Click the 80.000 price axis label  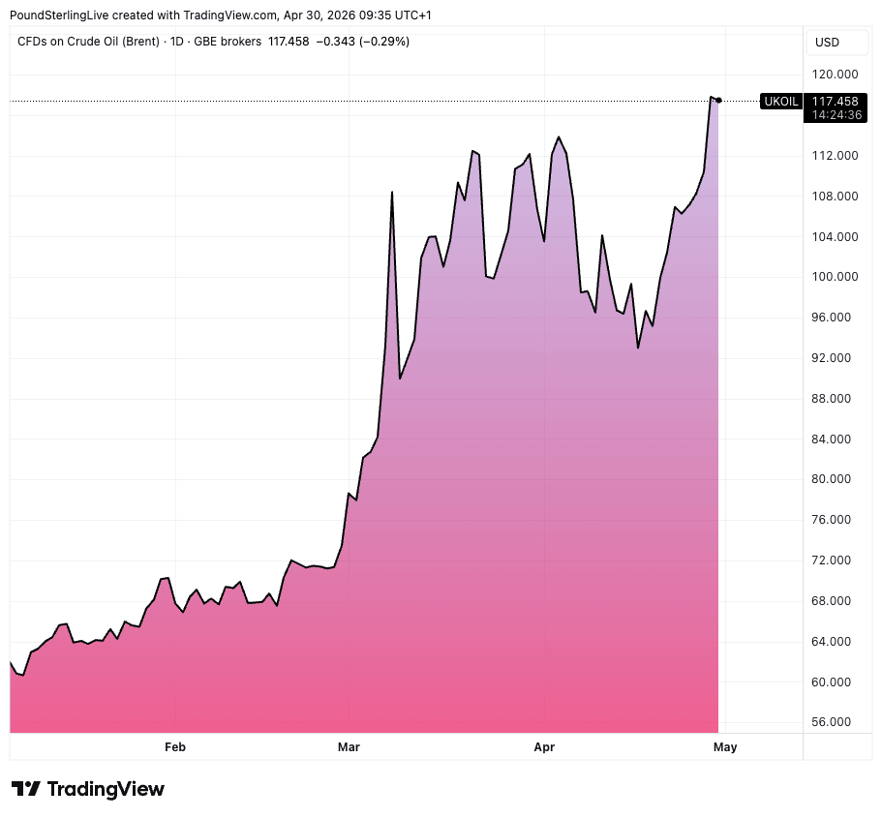(x=835, y=479)
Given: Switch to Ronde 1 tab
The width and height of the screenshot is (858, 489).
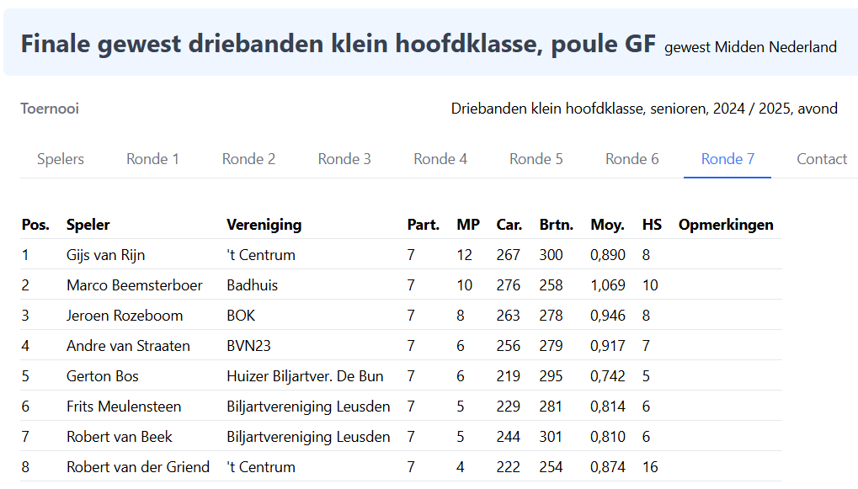Looking at the screenshot, I should [x=152, y=159].
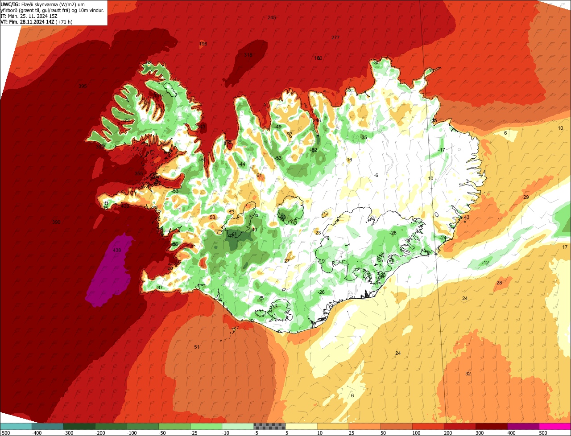Select the 51 value south of Iceland
Viewport: 571px width, 436px height.
[x=197, y=347]
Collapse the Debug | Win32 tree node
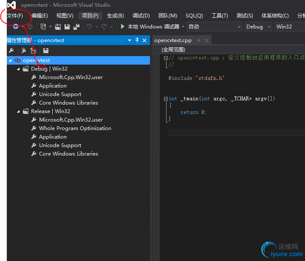The height and width of the screenshot is (261, 305). (x=19, y=69)
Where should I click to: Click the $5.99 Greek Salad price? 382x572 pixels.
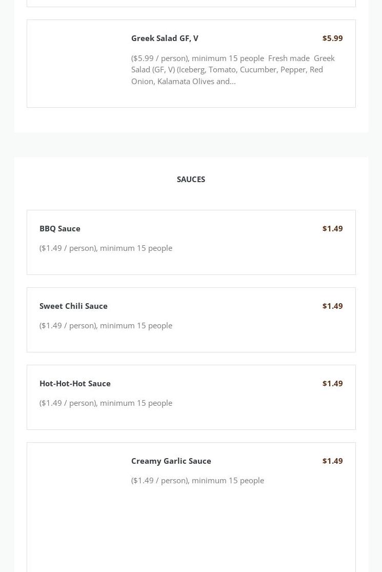(x=332, y=38)
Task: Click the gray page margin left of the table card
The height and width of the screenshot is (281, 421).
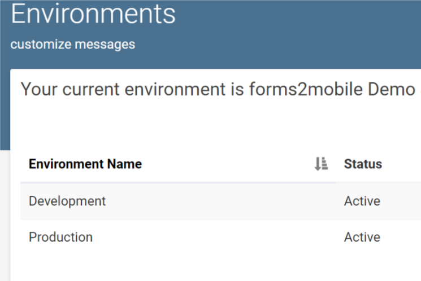Action: (5, 214)
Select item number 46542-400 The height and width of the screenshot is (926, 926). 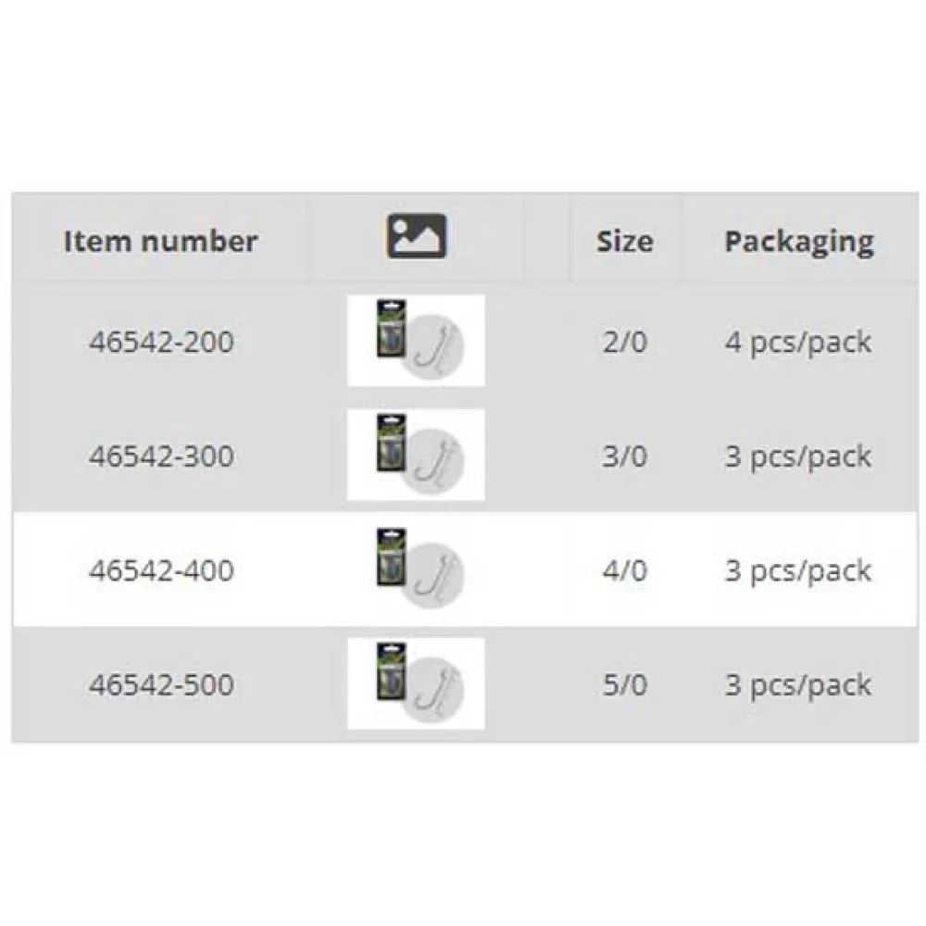point(161,570)

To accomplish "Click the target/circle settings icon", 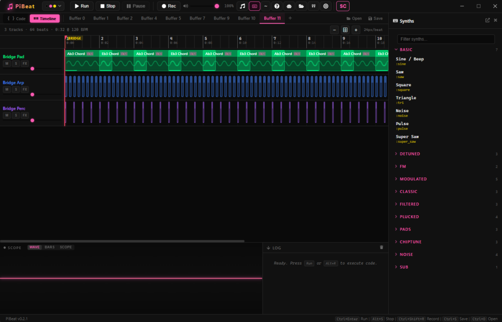I will 326,6.
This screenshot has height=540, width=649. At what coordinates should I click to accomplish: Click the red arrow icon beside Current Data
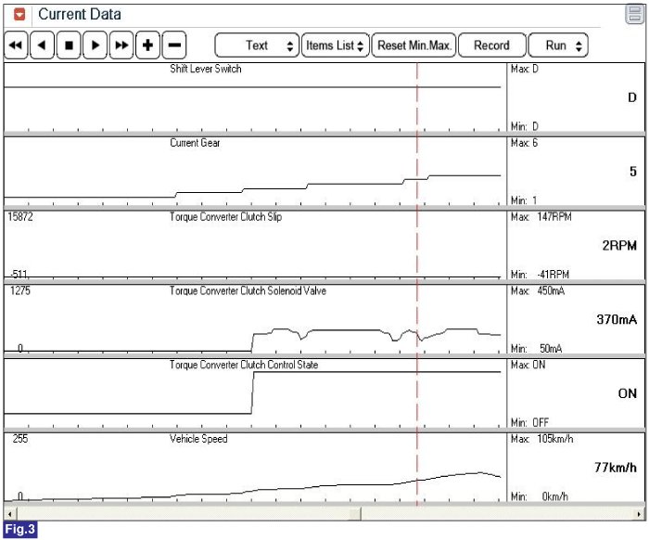pos(19,15)
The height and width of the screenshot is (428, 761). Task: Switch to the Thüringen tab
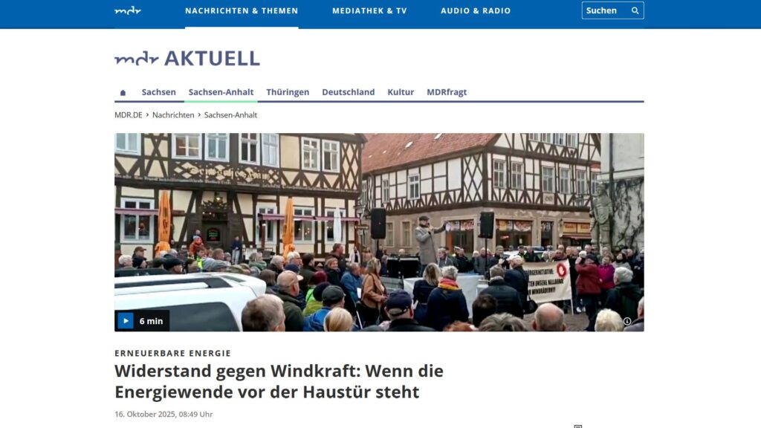288,92
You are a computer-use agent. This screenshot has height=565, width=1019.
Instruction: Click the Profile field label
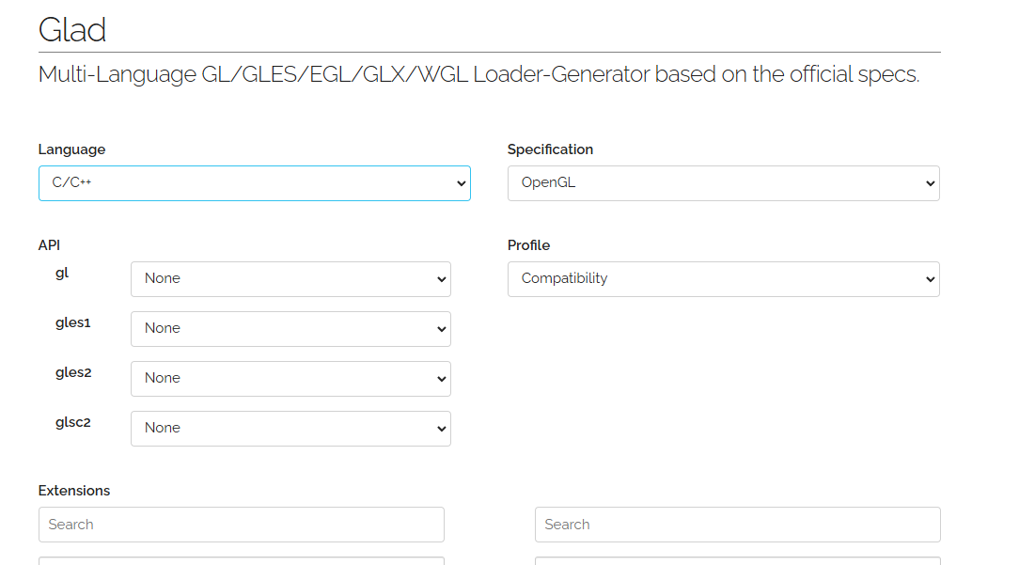528,245
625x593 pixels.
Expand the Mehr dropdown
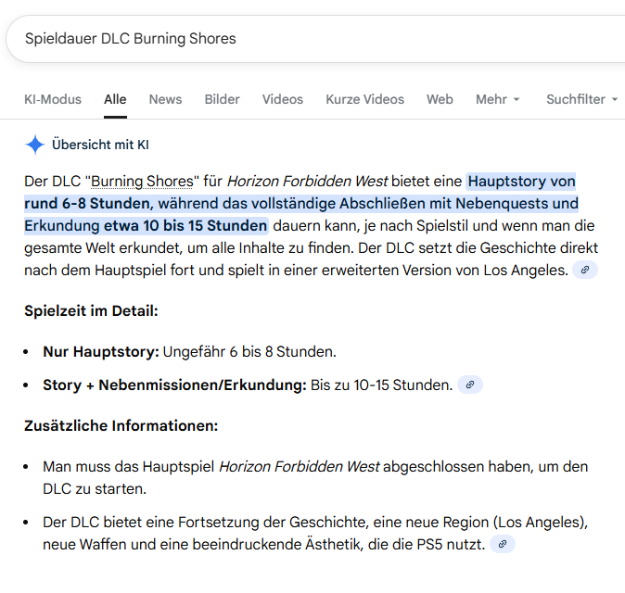coord(497,99)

──────

> **Task objective**: Keep out the pictures, and copy exactly the lines from the one that contains "This screenshot has height=540, width=649." through the final line of the records above, both ends included.

> **Output of the task**:
This screenshot has height=540, width=649. At what coordinates should I click to accomplish: Click the red arrow icon beside Current Data
pos(19,15)
The height and width of the screenshot is (428, 761). Task: Switch to the Thüringen tab
288,92
You are a computer-use agent. This screenshot has height=565, width=1019.
Instruction: Click the Profile field label
528,245
625x593 pixels.
Expand the Mehr dropdown
coord(497,99)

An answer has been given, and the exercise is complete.